> INSTRUCTIONS FOR THE TASK
Beginning with the line that holds "Screen dimensions: 1856x1044", copy each line to the end of the records exactly, except the pictures.
DATA SUPPLIED Start Marker
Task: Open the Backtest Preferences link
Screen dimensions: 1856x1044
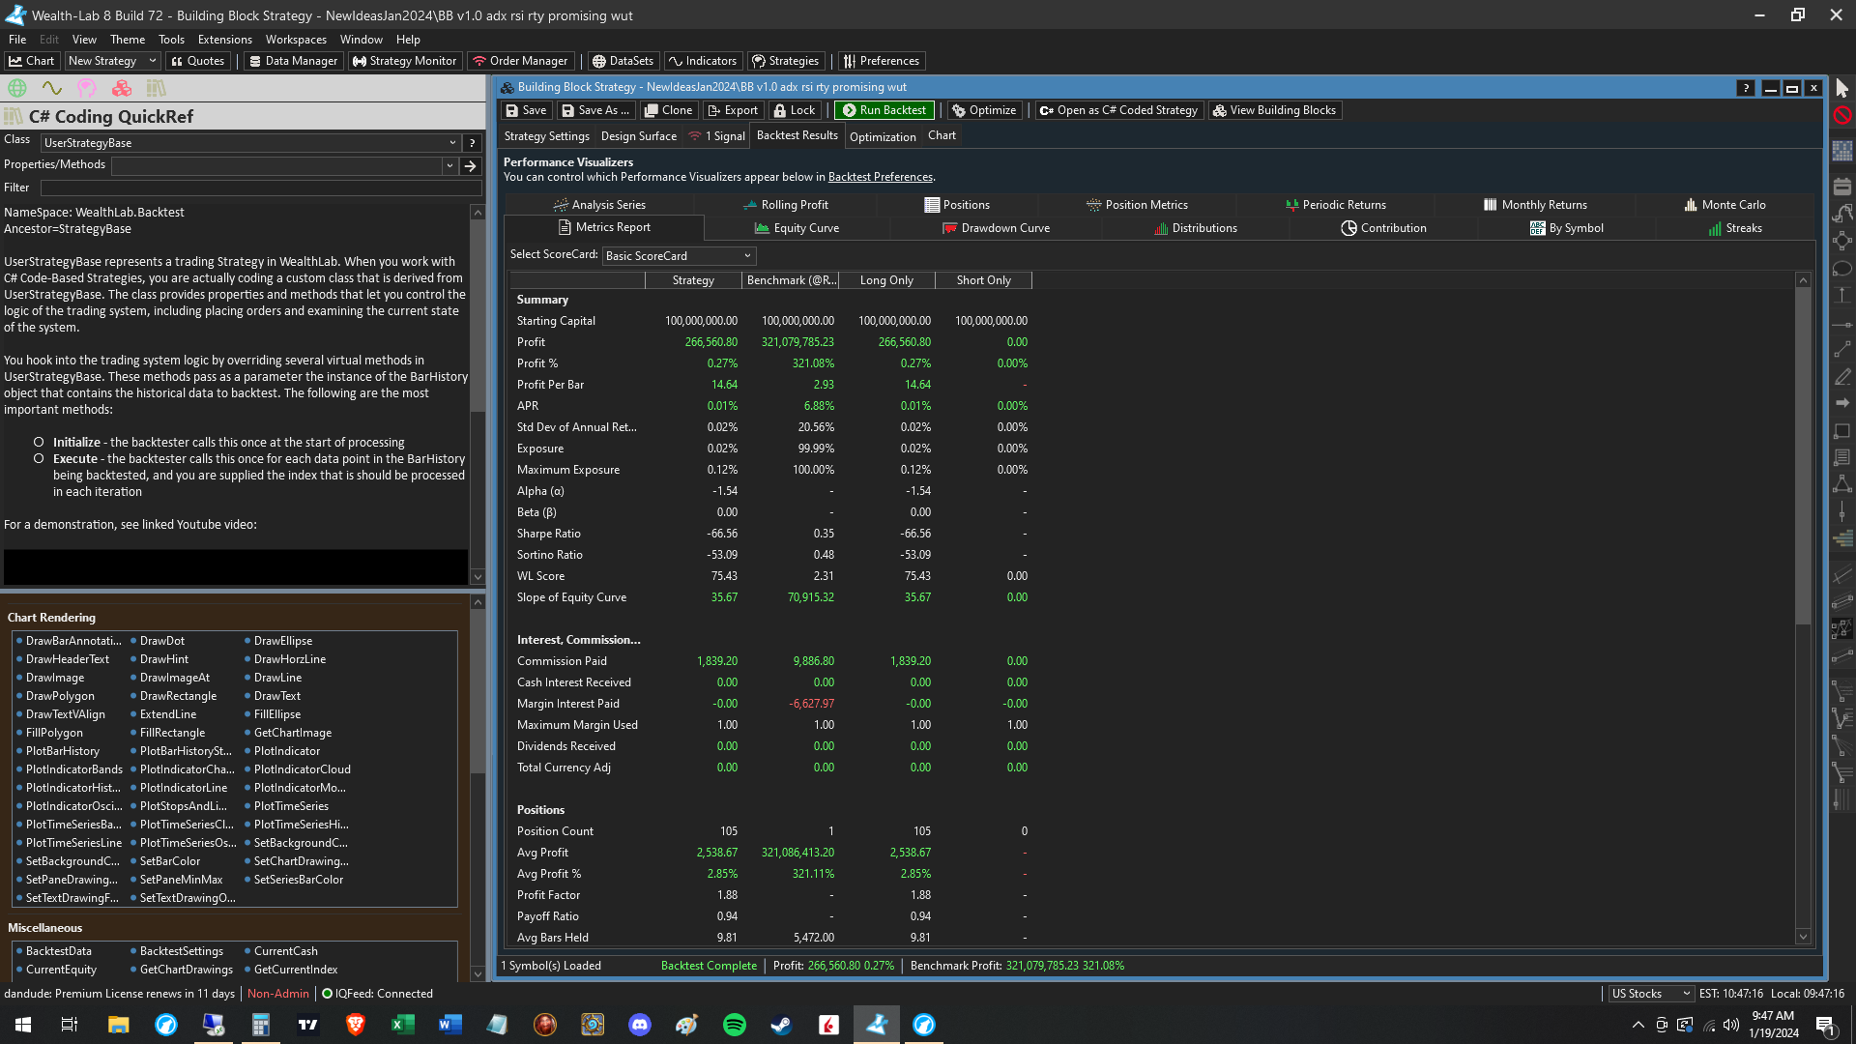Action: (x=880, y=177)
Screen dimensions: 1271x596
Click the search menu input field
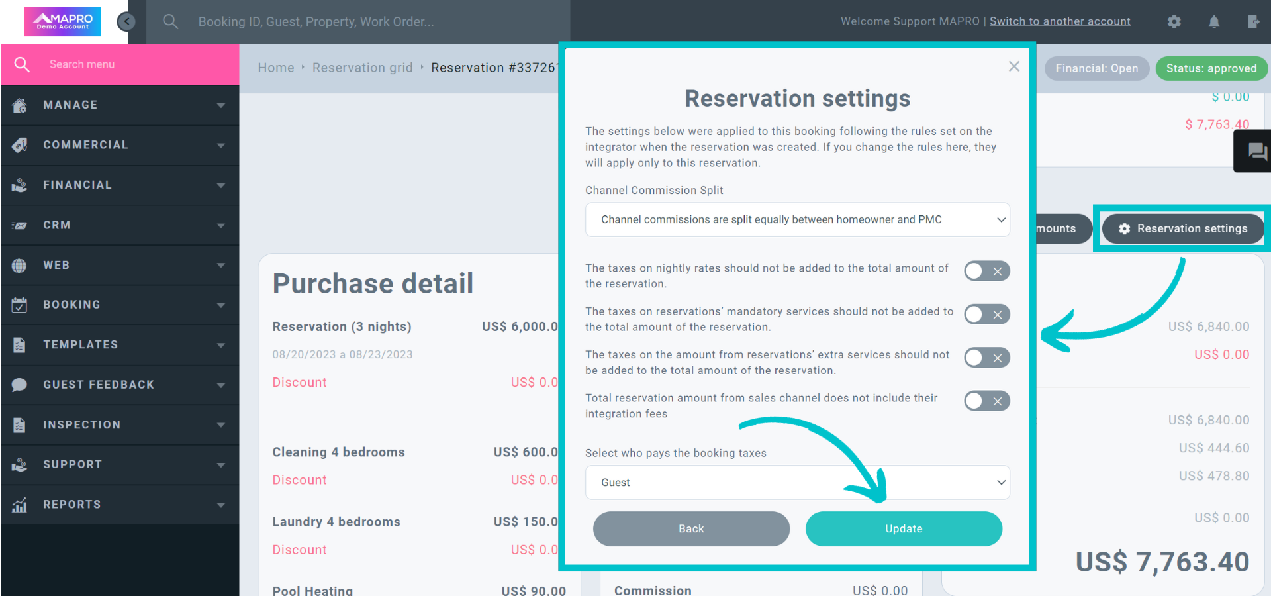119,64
DATA SUPPLIED End Marker
> FINISHED EXERCISE
Screen dimensions: 1856x1044
Action: (x=880, y=177)
Screen dimensions: 1271x596
Click the search menu input field
119,64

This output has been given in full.